Extract the listing in its entirety, keeping each line identical to the original.

━━━ Data for analysis

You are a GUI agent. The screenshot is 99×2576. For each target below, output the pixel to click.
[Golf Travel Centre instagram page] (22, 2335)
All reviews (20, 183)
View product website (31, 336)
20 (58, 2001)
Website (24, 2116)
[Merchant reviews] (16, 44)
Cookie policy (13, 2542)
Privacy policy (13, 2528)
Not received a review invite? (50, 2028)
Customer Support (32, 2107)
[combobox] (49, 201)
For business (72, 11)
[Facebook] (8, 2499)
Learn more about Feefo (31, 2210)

━━━━━━

# [Task answer]
You are a GUI agent. The screenshot is 99×2576. For each target below, output the pixel to click.
[Golf Travel Centre instagram page] (22, 2335)
All reviews (20, 183)
View product website (31, 336)
20 (58, 2001)
Website (24, 2116)
[Merchant reviews] (16, 44)
Cookie policy (13, 2542)
Privacy policy (13, 2528)
Not received a review invite? (50, 2028)
Customer Support (32, 2107)
[combobox] (49, 201)
For business (72, 11)
[Facebook] (8, 2499)
Learn more about Feefo (31, 2210)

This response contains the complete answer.